_Assignment:_
Output the entries below exactly as written, omitting pictures.

Dataset entries
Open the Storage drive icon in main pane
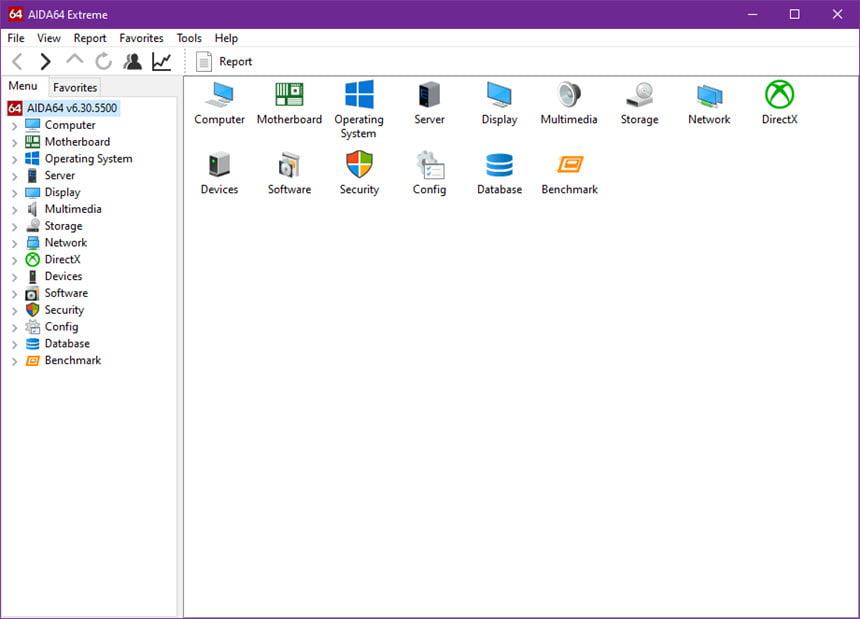This screenshot has width=860, height=619. 640,94
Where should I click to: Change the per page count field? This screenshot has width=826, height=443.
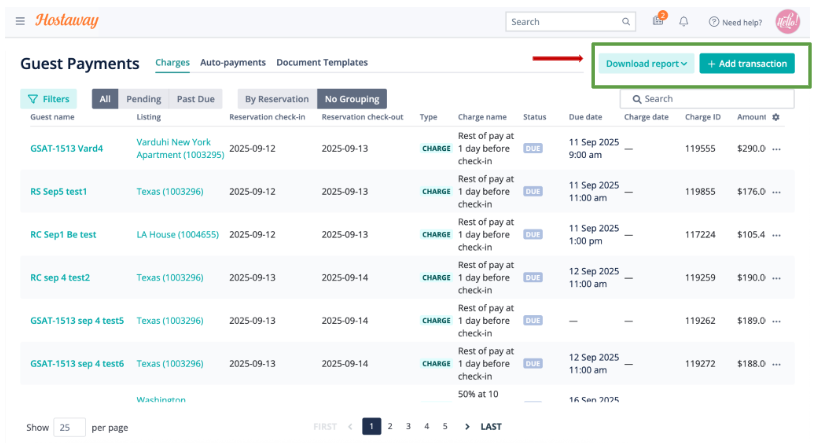(70, 427)
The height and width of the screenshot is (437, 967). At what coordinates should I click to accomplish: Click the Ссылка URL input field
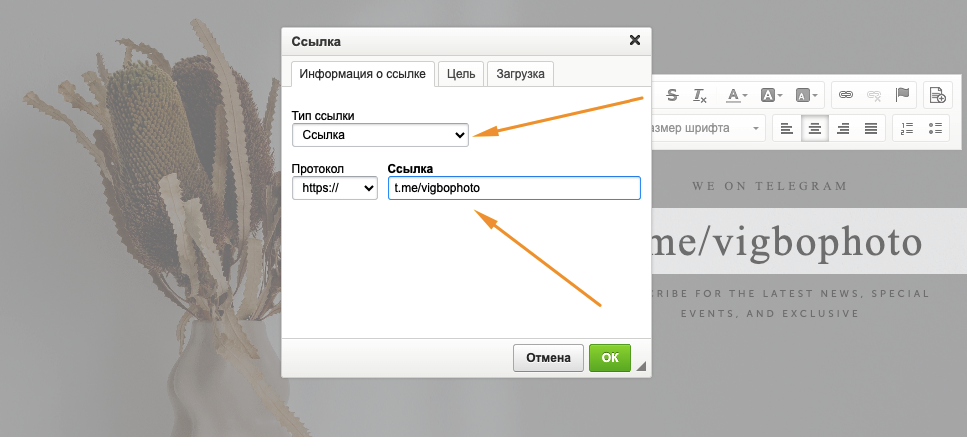point(513,188)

_Answer to this exercise:_
Open the Storage drive icon in main pane
This screenshot has width=860, height=619. 640,94
Where should I click to: Change the per page count field? This screenshot has width=826, height=443.
(70, 427)
The height and width of the screenshot is (437, 967). At what coordinates should I click to accomplish: Click the Ссылка URL input field
point(513,188)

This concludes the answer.